ВЫБРАННЫЙ ОТРЫВОК —
—————
В сфере высшего образования в начале 1990-х появилось немало оригинальных проектов, о которых с удовольствием рассказывали в СМИ. Многие из них оказались краткосрочными, в их основе лежал эффект «мыльного пузыря». В «Московских новостях» в 1993 году я прочитал о Международной высшей школе – частном вузе, ректор которого предложил «челночный» принцип обучения: в течение семестра студент учится то в Москве, то за границей в зависимости от того, лекции какого профессора по какому предмету он хочет послушать. По итогам этого обучения был обещан «конвертируемый диплом» (очень популярная и безотказно действующая приманка в рекламе вузов тех лет). Назывались даже некие университеты-партнеры в Великобритании, куда студенты должны были поехать после того, как проект «раскрутится». Примечательно, что в отдельных изданиях выходили вполне оптимистичные (и, похоже, не заказные) публикации про Международную высшую школу, с ней сотрудничали весьма известные профессора. Финал проекта я наблюдал лет десять спустя, встретив ректора в приемной министра образования, к которому он пришел жаловаться на необоснованный отзыв лицензии. Министр его не принял, и, выходя из приемной, ректор сбивчиво рассказывал мне о некоем принце Уэльском, который обязательно поговорит с президентом России о несправедливом отношении к столь перспективному вузу.
—————
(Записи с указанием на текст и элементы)
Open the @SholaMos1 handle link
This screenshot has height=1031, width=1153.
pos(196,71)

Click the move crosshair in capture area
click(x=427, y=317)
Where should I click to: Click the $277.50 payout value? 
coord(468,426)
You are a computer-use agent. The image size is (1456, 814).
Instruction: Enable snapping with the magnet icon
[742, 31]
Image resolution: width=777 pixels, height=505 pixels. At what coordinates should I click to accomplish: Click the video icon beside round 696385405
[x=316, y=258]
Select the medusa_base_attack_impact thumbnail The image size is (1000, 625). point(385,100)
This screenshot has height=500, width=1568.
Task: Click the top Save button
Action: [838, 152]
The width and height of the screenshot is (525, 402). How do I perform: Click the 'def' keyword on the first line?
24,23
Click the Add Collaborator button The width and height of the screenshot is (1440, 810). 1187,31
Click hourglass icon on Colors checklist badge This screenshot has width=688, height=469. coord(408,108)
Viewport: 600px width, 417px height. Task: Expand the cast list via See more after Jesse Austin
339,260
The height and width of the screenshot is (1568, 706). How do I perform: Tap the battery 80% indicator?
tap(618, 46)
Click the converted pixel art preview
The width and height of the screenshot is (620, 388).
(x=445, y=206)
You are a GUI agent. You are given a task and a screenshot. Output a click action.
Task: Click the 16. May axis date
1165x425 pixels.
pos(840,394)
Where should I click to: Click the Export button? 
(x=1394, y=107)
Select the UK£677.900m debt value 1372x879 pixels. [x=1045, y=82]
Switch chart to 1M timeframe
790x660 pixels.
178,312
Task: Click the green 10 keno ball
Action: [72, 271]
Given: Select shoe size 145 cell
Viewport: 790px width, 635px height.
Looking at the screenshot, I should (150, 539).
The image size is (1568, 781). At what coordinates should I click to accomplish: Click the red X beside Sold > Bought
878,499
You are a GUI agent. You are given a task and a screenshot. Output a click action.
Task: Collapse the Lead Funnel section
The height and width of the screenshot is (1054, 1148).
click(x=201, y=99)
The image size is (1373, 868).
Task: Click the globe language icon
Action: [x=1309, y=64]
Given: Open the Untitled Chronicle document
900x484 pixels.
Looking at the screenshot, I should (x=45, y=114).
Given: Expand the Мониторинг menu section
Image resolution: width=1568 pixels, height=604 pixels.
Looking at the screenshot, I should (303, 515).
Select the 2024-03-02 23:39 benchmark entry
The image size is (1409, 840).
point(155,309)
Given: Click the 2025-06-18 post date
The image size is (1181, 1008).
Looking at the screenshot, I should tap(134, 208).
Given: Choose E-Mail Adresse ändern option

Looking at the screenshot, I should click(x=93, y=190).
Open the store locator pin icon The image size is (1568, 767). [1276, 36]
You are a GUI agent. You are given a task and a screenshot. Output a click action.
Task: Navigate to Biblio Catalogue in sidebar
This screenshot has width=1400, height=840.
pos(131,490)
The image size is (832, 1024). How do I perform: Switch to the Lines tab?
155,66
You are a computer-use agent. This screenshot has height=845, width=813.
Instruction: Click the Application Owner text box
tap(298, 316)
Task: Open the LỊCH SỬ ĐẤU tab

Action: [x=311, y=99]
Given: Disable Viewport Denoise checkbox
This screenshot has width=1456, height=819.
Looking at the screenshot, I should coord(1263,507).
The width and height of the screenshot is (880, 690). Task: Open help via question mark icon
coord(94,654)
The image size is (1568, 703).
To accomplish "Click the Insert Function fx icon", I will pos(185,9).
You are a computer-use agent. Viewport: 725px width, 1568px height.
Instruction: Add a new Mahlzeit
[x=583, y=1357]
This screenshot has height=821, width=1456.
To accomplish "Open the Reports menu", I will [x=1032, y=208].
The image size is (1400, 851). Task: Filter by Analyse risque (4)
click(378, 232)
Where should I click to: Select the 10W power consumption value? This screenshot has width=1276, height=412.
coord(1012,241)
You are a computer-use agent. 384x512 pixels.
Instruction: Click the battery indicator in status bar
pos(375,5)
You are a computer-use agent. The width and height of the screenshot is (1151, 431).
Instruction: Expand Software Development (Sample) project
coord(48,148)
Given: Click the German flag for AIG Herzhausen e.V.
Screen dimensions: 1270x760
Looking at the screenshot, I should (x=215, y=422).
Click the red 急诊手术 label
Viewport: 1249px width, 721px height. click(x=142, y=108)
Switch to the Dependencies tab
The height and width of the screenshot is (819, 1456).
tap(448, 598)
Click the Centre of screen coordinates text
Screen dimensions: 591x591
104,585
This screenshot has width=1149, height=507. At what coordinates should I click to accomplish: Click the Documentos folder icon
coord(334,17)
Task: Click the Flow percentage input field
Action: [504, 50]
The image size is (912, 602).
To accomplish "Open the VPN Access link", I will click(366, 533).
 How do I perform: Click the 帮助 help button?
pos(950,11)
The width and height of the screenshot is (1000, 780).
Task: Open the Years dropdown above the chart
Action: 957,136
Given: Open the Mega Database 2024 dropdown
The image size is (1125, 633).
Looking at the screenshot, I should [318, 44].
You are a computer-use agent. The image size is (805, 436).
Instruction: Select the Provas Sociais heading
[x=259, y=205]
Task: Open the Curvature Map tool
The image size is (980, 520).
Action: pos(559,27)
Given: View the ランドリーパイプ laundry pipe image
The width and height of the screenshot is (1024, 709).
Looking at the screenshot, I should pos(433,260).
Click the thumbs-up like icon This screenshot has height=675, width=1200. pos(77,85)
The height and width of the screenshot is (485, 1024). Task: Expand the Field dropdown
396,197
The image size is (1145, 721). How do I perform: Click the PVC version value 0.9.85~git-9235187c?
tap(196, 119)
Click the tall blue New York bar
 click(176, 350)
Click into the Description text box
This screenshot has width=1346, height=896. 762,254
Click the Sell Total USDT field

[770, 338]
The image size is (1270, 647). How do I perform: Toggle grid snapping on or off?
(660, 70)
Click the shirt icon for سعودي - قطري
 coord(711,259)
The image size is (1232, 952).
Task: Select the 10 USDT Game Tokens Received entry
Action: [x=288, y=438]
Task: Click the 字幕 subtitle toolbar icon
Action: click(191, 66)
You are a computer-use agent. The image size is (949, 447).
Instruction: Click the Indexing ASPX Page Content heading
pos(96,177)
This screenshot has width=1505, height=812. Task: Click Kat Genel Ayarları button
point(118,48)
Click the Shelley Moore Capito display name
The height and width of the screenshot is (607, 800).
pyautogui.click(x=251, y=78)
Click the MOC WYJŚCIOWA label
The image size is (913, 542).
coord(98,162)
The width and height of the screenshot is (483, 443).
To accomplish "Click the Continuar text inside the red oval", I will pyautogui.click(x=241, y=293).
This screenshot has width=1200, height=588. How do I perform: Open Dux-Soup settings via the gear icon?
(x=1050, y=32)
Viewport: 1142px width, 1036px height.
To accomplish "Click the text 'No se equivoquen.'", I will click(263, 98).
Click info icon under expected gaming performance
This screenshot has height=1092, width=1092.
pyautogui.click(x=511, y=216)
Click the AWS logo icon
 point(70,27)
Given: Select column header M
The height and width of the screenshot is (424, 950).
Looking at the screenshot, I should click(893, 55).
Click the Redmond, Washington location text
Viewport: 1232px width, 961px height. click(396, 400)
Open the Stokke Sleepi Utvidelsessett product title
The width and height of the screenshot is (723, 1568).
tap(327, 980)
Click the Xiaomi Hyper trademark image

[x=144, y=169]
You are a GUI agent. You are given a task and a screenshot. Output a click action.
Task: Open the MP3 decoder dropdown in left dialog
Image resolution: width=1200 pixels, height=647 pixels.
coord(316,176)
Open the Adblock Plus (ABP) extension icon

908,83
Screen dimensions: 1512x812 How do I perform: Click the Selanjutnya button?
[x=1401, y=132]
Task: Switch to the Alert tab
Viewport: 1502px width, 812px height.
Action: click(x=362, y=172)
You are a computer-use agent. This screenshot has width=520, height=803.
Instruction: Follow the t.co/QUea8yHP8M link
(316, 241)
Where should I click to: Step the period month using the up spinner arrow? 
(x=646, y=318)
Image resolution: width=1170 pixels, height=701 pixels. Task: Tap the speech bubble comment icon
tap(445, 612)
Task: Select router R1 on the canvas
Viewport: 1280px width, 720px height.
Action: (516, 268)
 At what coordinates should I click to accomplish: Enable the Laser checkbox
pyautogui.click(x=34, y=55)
—————
УСЛОВИЯ ЗАДАНИЯ —
Ответьте на вопросы по отрывку о Международной высшей школе:
1. В каком году и в какой газете рассказчик прочитал о Международной высшей школе?
2. Как назывался принцип обучения, предложенный ректором?
3. К кому ректор пришел жаловаться на отзыв лицензии?
Для ответов опирайтесь только на отрывок.

РЕШЕНИЕ —
1. В 1993 году, в «Московских новостях».
2. «Челночный» принцип обучения.
3. К министру образования.